Source material section start

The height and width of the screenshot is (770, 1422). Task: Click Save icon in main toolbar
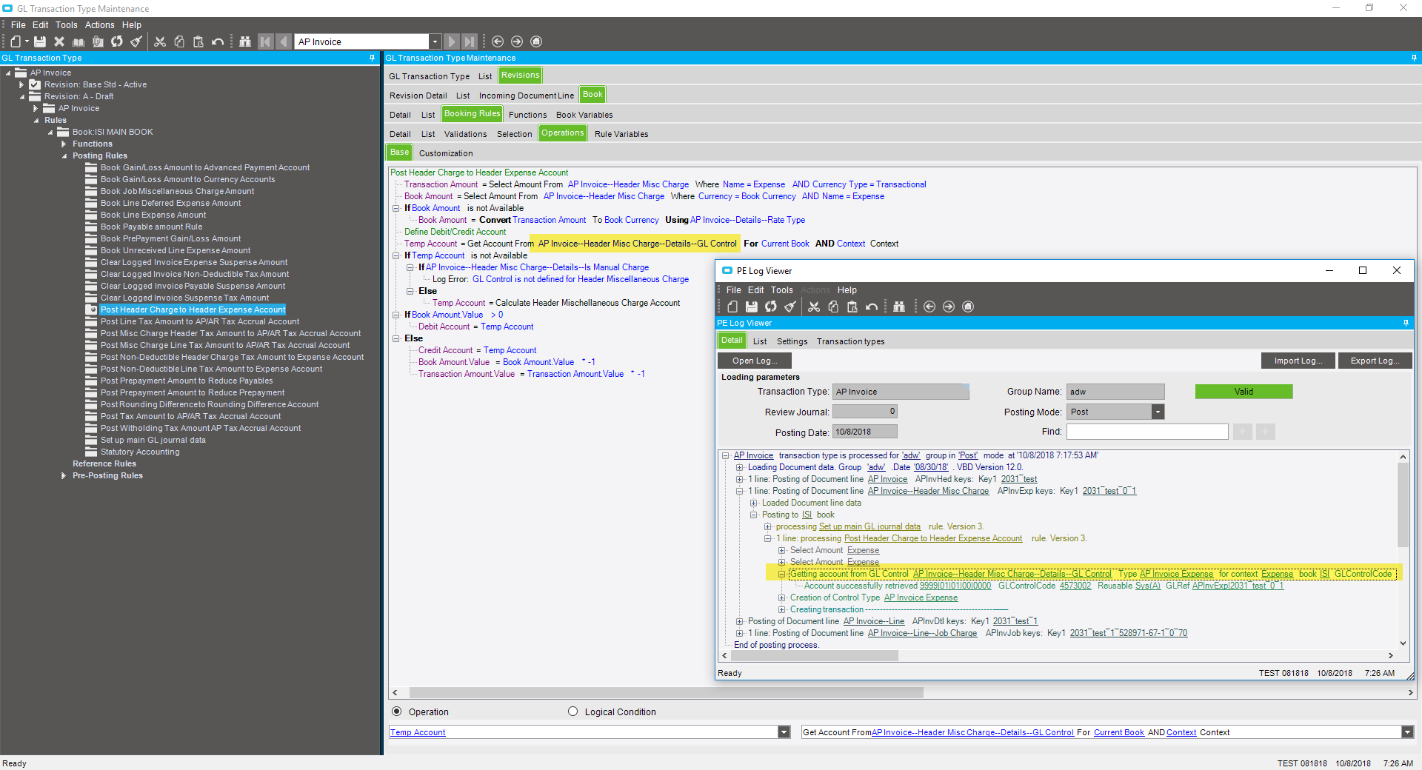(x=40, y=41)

Source material section end
Source material section start

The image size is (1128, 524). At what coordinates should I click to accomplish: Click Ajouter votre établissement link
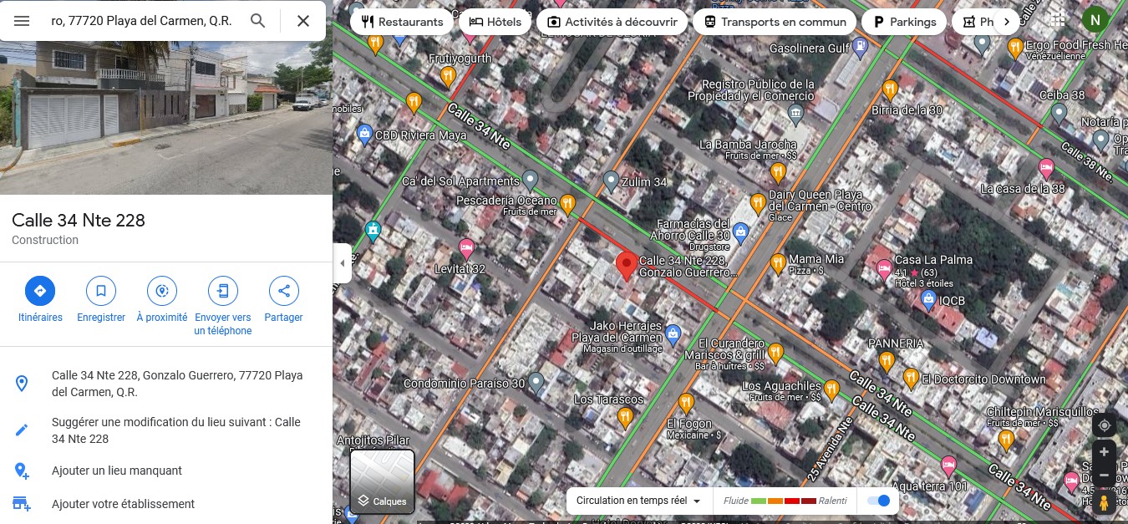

Source material section end
Source material section start

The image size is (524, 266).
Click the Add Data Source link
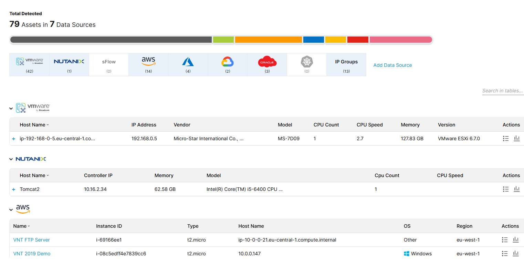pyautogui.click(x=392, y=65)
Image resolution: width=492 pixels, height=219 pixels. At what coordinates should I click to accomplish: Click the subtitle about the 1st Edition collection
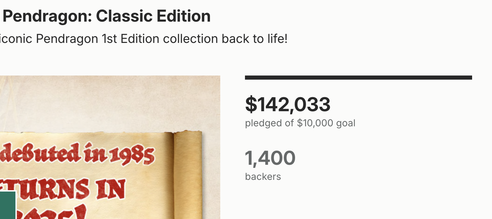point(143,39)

Source material section end

→ **Exercise goal**
What lines in the listing above hold the string "size"? List them.

→ **Result of this task**
The image size is (1128, 524). At what coordinates should I click to accomplish: Click Ajouter votre établissement link
The image size is (524, 266).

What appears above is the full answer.